Akil insanlar heyetinin işlevi

Kemal Okuyan'ın “Akil insanlar heyetinin işlevi” başlıklı yazısı 25 Nisan 2013 Perşembe tarihli soL Gazetesi'nde yayımlanmıştır.

Akil İnsanlar başından beri eleştiriliyor. Fikre peşin itiraz etmek elbette mümkün değil. Toplumda etnik farklılıklara ilişkin önyargılar gram azalacaksa, Türk’ün Kürt’e, Kürt’ün Türk’e bakışına akıl ve duygu eklenecekse, birileri dolaşsın ve…

Irkçılığın ne kadar kötü bir şey olduğunu anlatsın…

Ama orada dursun!

Çünkü gerisi siyasetin alanı. Siyaset ise doğrultu ve hedef ister. Akil İnsanlar heyetinin doğrultusu az çok belli belki ama ellerinde bir program yok. Daha çok şaşkın insanlar gibi dolanıyorlar ortalıkta.

Buna rağmen, giderek bir işlev kazanıyorlar.

Akil İnsanlar, Kürt sorununun çözümünde dinin rolünü bir yandan kavratmak bir yandan da kavramak için görüşme yapıyorlar.

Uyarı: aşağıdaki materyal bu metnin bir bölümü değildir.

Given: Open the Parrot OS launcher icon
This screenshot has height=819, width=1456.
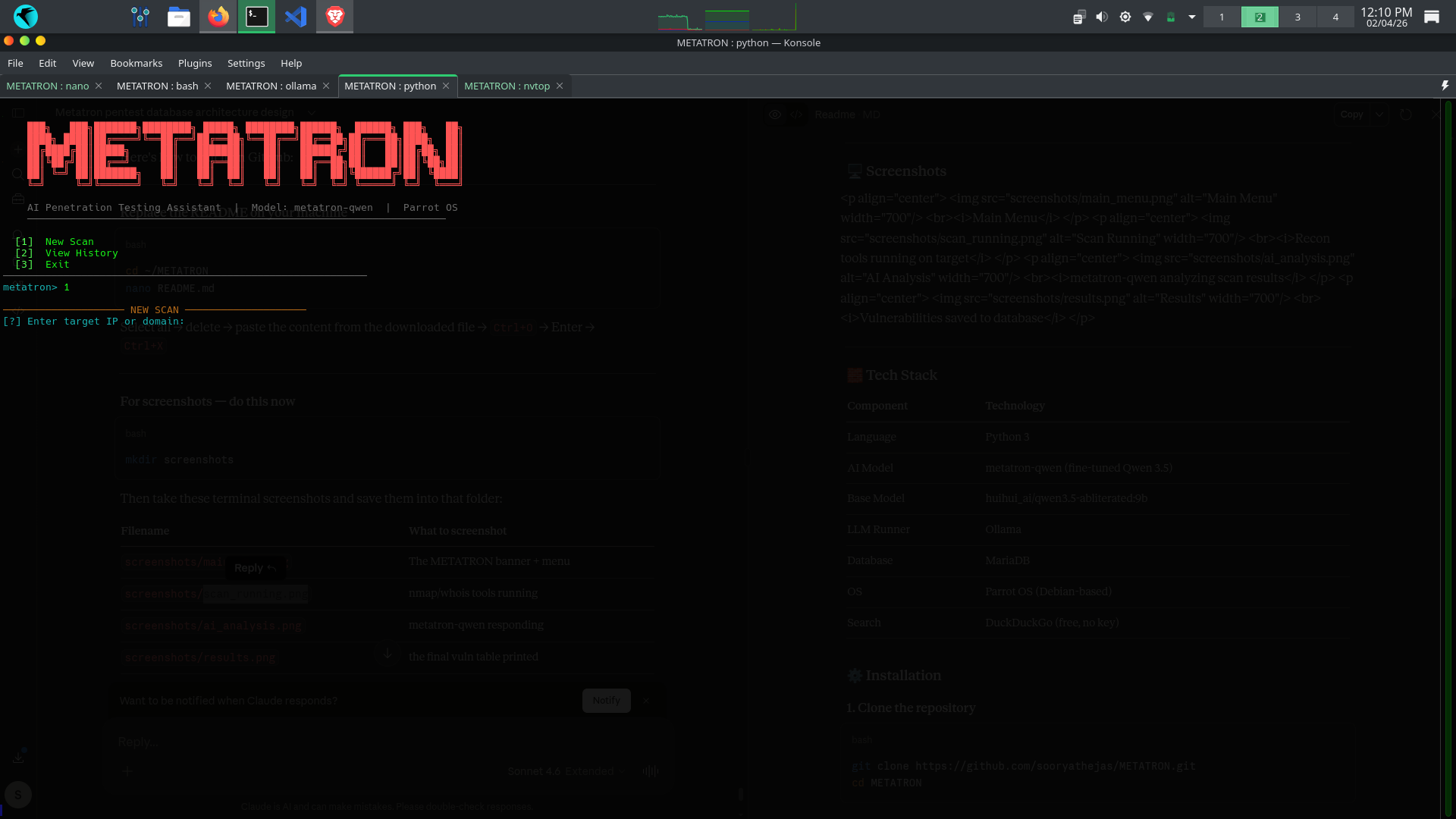Looking at the screenshot, I should 26,17.
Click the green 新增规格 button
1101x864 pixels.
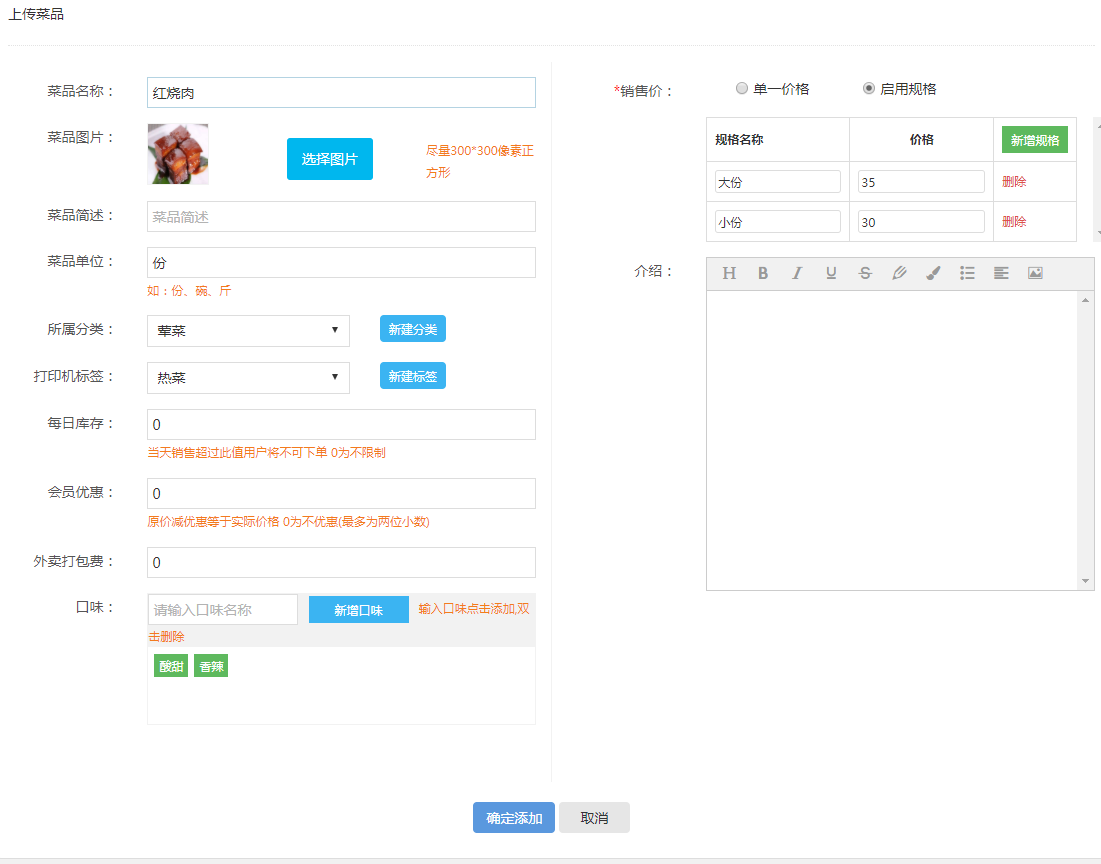[x=1034, y=140]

AKP’nin heyetin bileşimi ve çalışma tarzı konusundaki tercihleri de şimdi daha iyi anlaşılıyor. Bu heyet ne yol haritası konusunda fikir almak ne milliyetçi önyargıları kırmak için kuruldu. Akil İnsanlar, çözüme giden yolun dinselleşmeden geçtiğini kanıtlamak ve toplumu buna hazırlamak için harekete geçirildi.

Ellerinde bundan ve “piyasa coşacak” temasından başka bir şey yok çünkü. Akil Çalışlar “Türkiye kanatlanacak” filan gibi bir laf etmiş örneğin. Ülkeyi piyasa tanrısı mı uçuracak yoksa savaş tanrısı mı sınırötesine taşıyacak tam anlamadım. Ama şurası açık ki, iktidar hem sermayeyi hem de inancı cepheye sürmeye kararlı.

Akil İnsanlar’ın görüşmelerinde de bu iki unsur göze batıyor. Yerel sermaye örgütleri ve dini kişi ya da gruplar ziyaret edilenler listesinin hep en başında.

Yani…

Milliyetçiliği toplumu dinselleştirerek öldürecekler!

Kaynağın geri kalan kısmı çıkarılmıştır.